Restate exactly, and only, the lines from the one containing "Instruction: Click the com_2 cube icon" through the end of the entries, keeping both endpoints.

□ □ □ □

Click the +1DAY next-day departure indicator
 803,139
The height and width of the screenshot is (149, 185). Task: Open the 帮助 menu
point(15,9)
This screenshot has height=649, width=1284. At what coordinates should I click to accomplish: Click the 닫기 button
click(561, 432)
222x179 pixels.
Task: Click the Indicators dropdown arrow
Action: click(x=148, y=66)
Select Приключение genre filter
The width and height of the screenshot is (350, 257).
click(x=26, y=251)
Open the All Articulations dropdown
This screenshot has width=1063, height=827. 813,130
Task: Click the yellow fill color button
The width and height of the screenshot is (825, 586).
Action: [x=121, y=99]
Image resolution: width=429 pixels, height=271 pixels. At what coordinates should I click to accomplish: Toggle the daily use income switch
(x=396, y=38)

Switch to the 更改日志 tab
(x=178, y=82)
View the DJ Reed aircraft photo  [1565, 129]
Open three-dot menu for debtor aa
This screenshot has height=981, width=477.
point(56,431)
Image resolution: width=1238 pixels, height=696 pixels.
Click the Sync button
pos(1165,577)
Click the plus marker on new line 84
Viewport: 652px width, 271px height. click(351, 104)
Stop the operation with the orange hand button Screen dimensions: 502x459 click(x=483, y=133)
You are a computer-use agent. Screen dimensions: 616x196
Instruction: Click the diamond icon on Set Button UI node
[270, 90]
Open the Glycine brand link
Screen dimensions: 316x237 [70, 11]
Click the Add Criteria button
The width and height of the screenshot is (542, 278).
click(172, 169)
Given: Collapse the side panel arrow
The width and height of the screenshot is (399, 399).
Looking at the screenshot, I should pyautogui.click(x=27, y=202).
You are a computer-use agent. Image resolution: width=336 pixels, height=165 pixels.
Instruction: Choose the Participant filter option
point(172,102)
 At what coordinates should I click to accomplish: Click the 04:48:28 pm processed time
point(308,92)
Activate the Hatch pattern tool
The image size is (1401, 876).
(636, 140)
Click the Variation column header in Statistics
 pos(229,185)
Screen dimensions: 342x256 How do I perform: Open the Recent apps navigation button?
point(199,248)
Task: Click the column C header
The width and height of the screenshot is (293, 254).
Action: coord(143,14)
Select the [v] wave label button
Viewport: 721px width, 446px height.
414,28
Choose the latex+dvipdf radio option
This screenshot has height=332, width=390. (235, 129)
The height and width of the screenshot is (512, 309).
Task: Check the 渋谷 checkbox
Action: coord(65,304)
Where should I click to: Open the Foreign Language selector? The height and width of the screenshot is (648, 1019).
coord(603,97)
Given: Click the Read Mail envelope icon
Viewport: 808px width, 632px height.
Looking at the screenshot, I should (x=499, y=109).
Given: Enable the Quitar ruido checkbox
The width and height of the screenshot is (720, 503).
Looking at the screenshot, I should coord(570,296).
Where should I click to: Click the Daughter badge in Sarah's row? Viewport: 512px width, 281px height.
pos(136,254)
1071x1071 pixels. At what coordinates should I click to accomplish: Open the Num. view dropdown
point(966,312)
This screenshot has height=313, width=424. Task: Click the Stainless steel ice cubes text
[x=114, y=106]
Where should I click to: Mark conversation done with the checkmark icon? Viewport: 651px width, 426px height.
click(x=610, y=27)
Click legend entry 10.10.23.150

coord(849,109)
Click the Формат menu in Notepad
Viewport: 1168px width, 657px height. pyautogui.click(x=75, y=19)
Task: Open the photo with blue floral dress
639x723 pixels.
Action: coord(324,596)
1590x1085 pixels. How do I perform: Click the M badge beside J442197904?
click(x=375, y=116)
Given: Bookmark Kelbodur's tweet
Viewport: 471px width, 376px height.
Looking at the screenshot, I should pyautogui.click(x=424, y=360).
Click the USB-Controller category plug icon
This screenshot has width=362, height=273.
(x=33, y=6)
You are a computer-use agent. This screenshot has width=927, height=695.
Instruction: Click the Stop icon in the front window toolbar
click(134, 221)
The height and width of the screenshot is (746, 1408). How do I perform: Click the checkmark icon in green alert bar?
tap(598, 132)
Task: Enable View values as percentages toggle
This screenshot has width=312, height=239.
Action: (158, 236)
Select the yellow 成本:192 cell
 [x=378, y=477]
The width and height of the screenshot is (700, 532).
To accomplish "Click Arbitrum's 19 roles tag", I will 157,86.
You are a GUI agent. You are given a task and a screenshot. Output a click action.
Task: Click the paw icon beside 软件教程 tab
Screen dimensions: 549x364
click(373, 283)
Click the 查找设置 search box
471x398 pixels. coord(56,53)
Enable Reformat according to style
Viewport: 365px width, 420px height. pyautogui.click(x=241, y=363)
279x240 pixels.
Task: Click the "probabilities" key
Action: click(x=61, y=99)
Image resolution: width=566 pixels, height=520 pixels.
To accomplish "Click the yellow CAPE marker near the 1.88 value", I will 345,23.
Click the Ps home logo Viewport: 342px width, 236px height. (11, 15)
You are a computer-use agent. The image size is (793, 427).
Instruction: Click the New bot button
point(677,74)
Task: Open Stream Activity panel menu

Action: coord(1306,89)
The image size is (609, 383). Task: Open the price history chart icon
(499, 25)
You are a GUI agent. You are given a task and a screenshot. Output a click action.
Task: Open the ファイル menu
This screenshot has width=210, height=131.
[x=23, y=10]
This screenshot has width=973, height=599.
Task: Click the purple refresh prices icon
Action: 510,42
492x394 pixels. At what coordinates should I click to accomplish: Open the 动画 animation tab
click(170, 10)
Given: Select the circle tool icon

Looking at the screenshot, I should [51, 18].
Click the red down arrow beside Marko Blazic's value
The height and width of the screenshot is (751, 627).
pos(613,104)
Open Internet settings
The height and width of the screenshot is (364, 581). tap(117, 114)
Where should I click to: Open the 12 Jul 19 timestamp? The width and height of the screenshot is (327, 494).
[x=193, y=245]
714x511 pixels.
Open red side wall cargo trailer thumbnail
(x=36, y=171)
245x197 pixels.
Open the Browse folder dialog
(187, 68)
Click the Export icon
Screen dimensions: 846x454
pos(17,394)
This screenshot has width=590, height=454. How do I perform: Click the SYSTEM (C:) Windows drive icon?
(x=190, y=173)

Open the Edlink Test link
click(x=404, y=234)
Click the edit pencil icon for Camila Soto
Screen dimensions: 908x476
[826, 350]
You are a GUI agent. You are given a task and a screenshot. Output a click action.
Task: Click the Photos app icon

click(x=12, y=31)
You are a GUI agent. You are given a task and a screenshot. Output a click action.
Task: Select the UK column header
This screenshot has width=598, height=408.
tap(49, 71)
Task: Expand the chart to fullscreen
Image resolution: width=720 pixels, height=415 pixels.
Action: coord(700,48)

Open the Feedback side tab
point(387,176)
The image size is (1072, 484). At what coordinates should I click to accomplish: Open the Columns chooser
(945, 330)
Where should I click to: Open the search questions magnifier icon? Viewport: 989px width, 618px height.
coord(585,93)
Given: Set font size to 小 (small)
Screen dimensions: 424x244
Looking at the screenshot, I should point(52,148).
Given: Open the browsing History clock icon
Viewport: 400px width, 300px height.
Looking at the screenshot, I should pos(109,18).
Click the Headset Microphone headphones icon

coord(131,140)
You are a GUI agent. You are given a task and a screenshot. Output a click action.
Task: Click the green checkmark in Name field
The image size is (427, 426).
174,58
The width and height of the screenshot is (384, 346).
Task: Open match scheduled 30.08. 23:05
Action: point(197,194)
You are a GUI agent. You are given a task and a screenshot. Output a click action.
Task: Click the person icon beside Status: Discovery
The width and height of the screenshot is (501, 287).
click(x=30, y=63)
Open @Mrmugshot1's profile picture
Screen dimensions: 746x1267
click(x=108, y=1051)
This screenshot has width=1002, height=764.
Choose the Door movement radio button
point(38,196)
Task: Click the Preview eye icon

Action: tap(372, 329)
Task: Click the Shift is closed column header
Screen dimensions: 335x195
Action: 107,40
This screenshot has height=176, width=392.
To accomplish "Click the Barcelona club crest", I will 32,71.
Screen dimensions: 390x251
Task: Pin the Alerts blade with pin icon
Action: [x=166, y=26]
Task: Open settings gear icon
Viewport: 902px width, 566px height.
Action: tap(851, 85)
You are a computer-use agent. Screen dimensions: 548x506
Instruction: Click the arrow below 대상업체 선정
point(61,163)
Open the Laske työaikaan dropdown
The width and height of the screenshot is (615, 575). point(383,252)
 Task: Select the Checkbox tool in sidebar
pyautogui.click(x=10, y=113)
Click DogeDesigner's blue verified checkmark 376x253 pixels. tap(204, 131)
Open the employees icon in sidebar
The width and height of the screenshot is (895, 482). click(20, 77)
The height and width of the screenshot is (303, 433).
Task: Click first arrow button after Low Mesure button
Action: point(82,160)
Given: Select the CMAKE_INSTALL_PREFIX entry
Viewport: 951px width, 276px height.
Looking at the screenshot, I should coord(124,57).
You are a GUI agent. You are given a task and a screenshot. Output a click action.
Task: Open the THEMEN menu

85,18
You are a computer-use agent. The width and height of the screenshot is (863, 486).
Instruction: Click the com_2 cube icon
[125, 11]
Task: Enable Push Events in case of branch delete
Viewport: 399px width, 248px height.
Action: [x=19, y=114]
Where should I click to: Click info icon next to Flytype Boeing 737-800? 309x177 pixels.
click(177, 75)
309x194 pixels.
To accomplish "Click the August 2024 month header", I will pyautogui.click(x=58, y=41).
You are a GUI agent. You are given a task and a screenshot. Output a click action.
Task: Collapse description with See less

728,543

□ □ □ □

FINISHED EXERCISE:
Instruction: Click the com_2 cube icon
[125, 11]
Task: Enable Push Events in case of branch delete
Viewport: 399px width, 248px height.
Action: [x=19, y=114]
Where should I click to: Click info icon next to Flytype Boeing 737-800? 309x177 pixels.
click(177, 75)
309x194 pixels.
To accomplish "Click the August 2024 month header", I will pyautogui.click(x=58, y=41).
You are a GUI agent. You are given a task and a screenshot. Output a click action.
Task: Collapse description with See less

728,543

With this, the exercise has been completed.